Does Air Really Have Weight?
It feels absurd to say that nothing weighs something, yet air is anything but nothing. The entire atmosphere has a mass of roughly 5 × 1018 kilograms (about 5 quintillion kg, or some 11 billion billion pounds). That is a staggering figure, and it is also why the popular question “is air weightless?” has a firm answer: no. Air absolutely has weight, and the pressure we measure at the surface is simply that weight pressing down.
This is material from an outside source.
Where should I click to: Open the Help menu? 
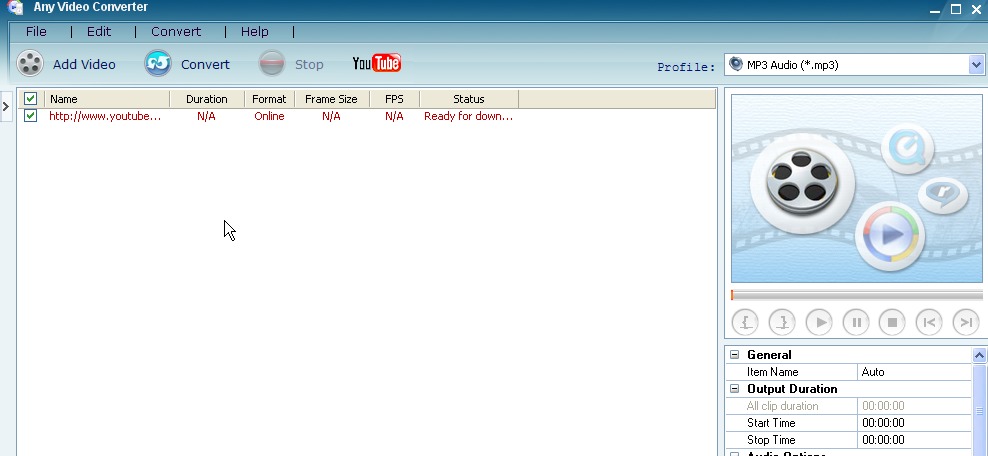tap(255, 32)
Before that number scares you, here is the reassuring part: all that air is only about one millionth of the total mass of Earth. Astronomers like to compare it to the fraction of your body mass made up by the hair on your head, a thin film draped over a very large planet. When that film is gathered under gravity into the column of air sitting above any one spot, it works out to a familiar value. Each square centimeter of the surface carries roughly 1.03 kg of air above it, which is exactly the 101,325 pascals (14.7 psi) of standard sea-level pressure we keep mentioning. So when people ask why atmospheric pressure on Earth exists at all, the honest one-line answer is simply this: gravity is pulling down on a very deep, very real ocean of air, and you live at the bottom of it.
Equilibrium: The Great Equalizer
The air around us exerts pressure on our entire body. However, what is fascinating is that the same amount of pressure is exerted back onto the air molecules by the inside of our bodies, creating a state of equilibrium.
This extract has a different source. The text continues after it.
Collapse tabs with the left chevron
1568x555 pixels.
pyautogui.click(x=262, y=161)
Simply put, the human body has evolved over time in the presence of air and in accordance with the pressure exerted upon it. If the human body were an empty shell, it would have popped like a tin can under our atmospheric pressure. (That is exactly what happens in the classic high-school demo where a tin is half-filled with steam, capped, and then collapses as it cools, because the outside air has no inside air to push back against.) But that doesn’t happen to us.
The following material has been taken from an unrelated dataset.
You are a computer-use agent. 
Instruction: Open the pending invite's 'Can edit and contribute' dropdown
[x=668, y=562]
This means that there is a certain equalization of pressures involved, which is why there is no pressure difference and why we don’t feel burdened down by air. The pressure of the air outside our body is the same as that of the air inside our body. The air that is constantly present in our lungs, ears, and nose has the same atmospheric pressure as the air on the outside of our ears, nose, and chest. Since there is no pressure difference, we don’t feel anything at all as far as atmospheric pressure is concerned.
This is also the reason a sturdy desk, a closed book or a tightly screwed jar on your shelf doesn’t get crushed by atmospheric pressure. Air pushes on every face of the object from all directions at once (a consequence of Pascal’s principle), so the downward push on the desktop is cancelled by an equal upward push from underneath, and the trapped air inside the jar pushes back outward. As long as nothing seals the inside air out (as in the steam-can demo), the forces add to zero and the object stays comfortably uncrushed.
When There Is A Pressure Difference…
You understand by now that you don’t feel the atmospheric pressure due to an absence of a pressure difference between the external air and the air that’s inside your body, which we’ll call ‘internal air’.
However, what happens if there is a pressure difference? Is it rare or dangerous?
In fact, pressure changes are quite common, especially if you are a frequent flier. You may have experienced it when your ears ‘pop’ during takeoff or landing. This is due to a change in external and internal air pressure. As you gain altitude, the pressure in your ear becomes unequal to that in the aircraft’s cabin. This can be uncomfortable and make it difficult to hear.

There are many other instances of changing air pressure, most of which primarily affect the nose and ear. There is no ‘cure’ for it, per se, but certain methods could definitely help you open your eardrums and get the pressure back to normal. One such technique involves closing the nostrils and mouth and gently blowing air through the nose. Big yawns also help to ‘un-pop’ the ears.
What Happens If The Pressure Difference Becomes Extreme?
A popping ear is a gentle pressure difference. But push the imbalance far enough in either direction and the friendly equilibrium that protects you turns lethal, which is also the honest answer to why we couldn’t live without atmospheric pressure. Take it all away and the trouble starts surprisingly low. There is an altitude called the Armstrong limit, around 18.3 km (about 60,000 ft, or 11.4 miles), where the surrounding pressure drops so low that water boils at normal body temperature (37 °C / 98.6 °F). Above it, an unprotected person’s saliva, tears and the moisture lining the lungs literally begin to bubble, an effect called ebullism. This is precisely why an astronaut steps outside into the vacuum of space sealed inside a pressurized suit.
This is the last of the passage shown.